Back to me. The reviewer is precisely accurate that my chapter “can be valuable today” (thank you, by the way) but before that, the text is misleading. To be sure, the whole purpose of the chapter, which both caused and was adapted from my article “The Past, Present, and Future of the War for Public Opinion” published on January 19, 2017, at War on the Rocks. The purpose and theme of that article was to provide a lesson for today by exposing much of our supposed knowledge of the past is wrong.
It is surprising, then, that one could read my chapter and come away thinking that I am “resurrecting” USIA in any way. The quote about USIA doing “information warfare” needs context. Below is what appeared before and after the cited text that USIA was a “tool of information warfare while the Russians waged political warfare across nonmilitary fronts”:
At its most aggressive, USIA was a tool of information warfare while the Russians waged political warfare across all nonmilitary fronts. It was a singular agency with a limited mandate of countering propaganda and sharing liberal concepts of rights, accountability, and governance. Overall, USIA was at best reactive Russia psychological and political aggression, especially the Kremlin’s subversion. There was little to nothing in the way of training or support for USIAp114 of Hybrid Conflicts and Information Warfare: New Labels, Old Politics
employeees, or other government agencies, to identiy, mitigate, or counter political subversarionencouraged by Moscow.”
I can see how the reviewer may have selected the quote to highlight USIA was narrowly focused while the Russians were far more broad in their methods. But that assumes the reader understands that “information warfare” is a substantially more limited “thing” than political warfare. I can also see that the reviewer may have used “resurrects” as a synonym for “recalls,” but I don’t know and I have my doubts considering the number of ill-informed calls to resurrect USIA. (See, by the way, “No, We Do Not Need to Revive the U.S. Information Agency.”) The start of the third paragraph of the chapter would suggest “resurrects” is not an appropriate word: “Despite modern suggestions, USIA was not a kind of Captain America’s shield against political warfare” (p108). Or later in that paragraph, “The United States never properly armed itself, and especially not with USIA, for the cold reality of the political warfare it was embroiled in.”
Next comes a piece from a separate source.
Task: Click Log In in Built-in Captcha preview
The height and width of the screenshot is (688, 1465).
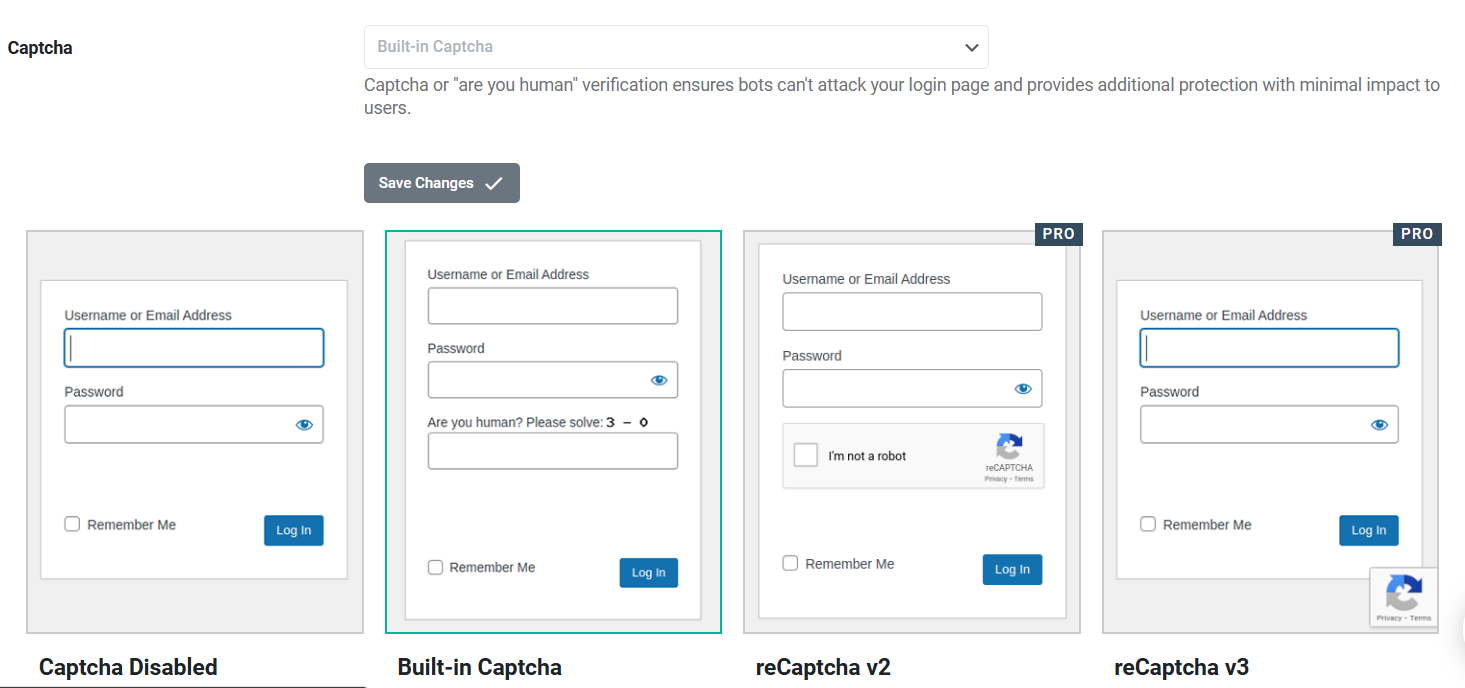Action: click(x=648, y=572)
It is not easy to write reviews. It is a challenge made more difficult by length limitations. To be clear, I am grateful for the mention as not all of the chapters made the cut (and it is easier to criticize than to create). Clarity is accuracy when forced to be economical with words. I hope I cleared that up any confusion from the review (in a post that is over 1/10th of the word count of the chapter).
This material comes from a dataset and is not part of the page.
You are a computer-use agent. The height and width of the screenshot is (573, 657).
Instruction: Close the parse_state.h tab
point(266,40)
By the way, if you listen to only one presentation from the January 2017 conference, make it Georgy Filimonov’s. His chapter in the book, “The Color Revolutions in the Context of Hybrid Wars,” is worth reading. Mr. Filimonov was (is?) director of the Institute for Strategic Studies and Predictions and professor in the Department of Theory and History of International Relations at RUDN University, Moscow.